▶ [Document extract]

Google has outlined the complexities and costs it faces when handling European 'right to be forgotten' requests, throwing a spotlight on the difficulties smaller rivals may face with the process.
The last thing Google wanted when the EC proposed including a 'right to be forgotten' in data protection legislation back in 2012 was for such a law to apply to search engines. Publishers, yes; hosting platforms, not really; search engines definitely not, appeared to be its stance.
Now, thanks to a ruling by the European Court of Justice handed down in May, Google is having to contend with the introduction of just such a right. The court's decision stipulated that European citizens can ask search engines to remove particular links from results returned for a search on their name, if the material is deemed to be out of date, no longer relevant, or excessive.
After starting to process the first 'right to be forgotten' requests in June, it set out in a letter to Europe's privacy watchdogs this week the difficulties it's faced, including the "significant hiring effort" it had to undertake to handle the requests.
Of the 91,000 requests Google received by 18 July, the company's global privacy counsel Peter Fleischer said that Google had knocked back around 32 percent of requests, asked for more information for 15 percent requests, and removed 53 percent of them.
"We generally have to rely on the request for information, without assurance beyond the requester's own assertions as to its accuracy. Some requests turn out to have been made with false and inaccurate information," Fleischer wrote in the letter.
"Even if requesters provide us with accurate information, they understandably may avoid presenting facts that are not in their favour. As such, we may not become aware of relevant context that would speak in favour of preserving the accessibility of a search result."
Because requests are not automated, processing them has cause Google to draft in new workers. "We are not automating decisions about these removals. We have to weigh each request individually on its merits, and that is done by people. We have many people working full time on the process, and ensuring enough resources are available for the processing of requests required a significant hiring effort," the letter said. The response raises questions about the economic burden on smaller companies who may receive such requests. However, with Google having over 90 percent market share of search in Europe, it's unlikely other search providers will face a similar deluge of complaints as the one facing Google.
According to the company, there are no short cuts that can be taken to make it easier for other search engines to handle requests. Currently, Google doesn’t know what the average time for processing each request is, however does envisage it will be faster once it has cleared its current backlog.
Asked whether Google had considered sharing delisted search results with other providers, Fleischer said Google had not and would find it problematic to do so.
"We would note that sharing the delisted URLs without further information about the request would not enable other search engine providers to make informed decisions about removals, but sharing this information along with details or a copy of the complaint itself would raise concerns about additional disclosure and data processing."

▶ [Given information]
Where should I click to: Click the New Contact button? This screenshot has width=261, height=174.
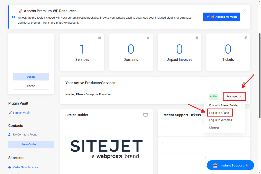tap(31, 144)
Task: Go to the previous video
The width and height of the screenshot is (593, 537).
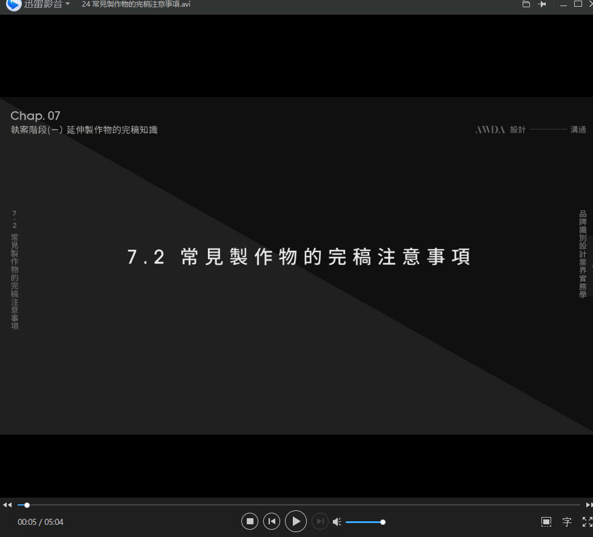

▶ [Directives]
1. According to the article on Google's handling of 'right to be forgotten' requests, what percentage of requests had Google removed by 18 July?
2. Extend the article on Google's handling of 'right to be forgotten' requests past its final paragraph.

▶ [Responses to the exercise]
1. 53 percent

2.
Google's letter was sent to the EC's Article 29 Working Party, which last week asked Google for information on ahead of drafting guidelines on how the 'right to be forgotten' ruling should be implemented in practice.
Questions that Google's advisory council on the 'right to be forgotten' has thrown back to Europe's Article 29 Working Party to answer include:
- Are there any procedural issues raised by the case (eg responsibilities of search engines, data protection authorities, publishers, individuals)?
- What is the nature and delineation of a public figure's right to privacy?
- How should we differentiate content that is in the public interest from content that is not?
- Does the public have a right to information about the nature, volume, outcome of removal requests made to search engines?
- What is the public's right to information when it comes to reviews of professional or consumer services? Or criminal histories?
- Should individuals be able to request removal of links to information published by a government?
- Do publishers of content have a right to information about requests to remove it from search?
Fleischer also explained the legal basis for Google notifying publishers when it delists a story. That practice came to light after several publishers, including the Guardian and BBC, were notified by email that Google had delinked stories.
According to Fleischer, Google doesn't need any justification under European data protection law to notify publishers since it's not sharing any personal data with the webmaster and in any case isn't in control of content found at a particular URL.
"We are simply notifying the webmaster about a partial removal of search results for a specific URL on his/her domain… Any personal data that can be found at the specific URL is not part of the data that is processed by Google."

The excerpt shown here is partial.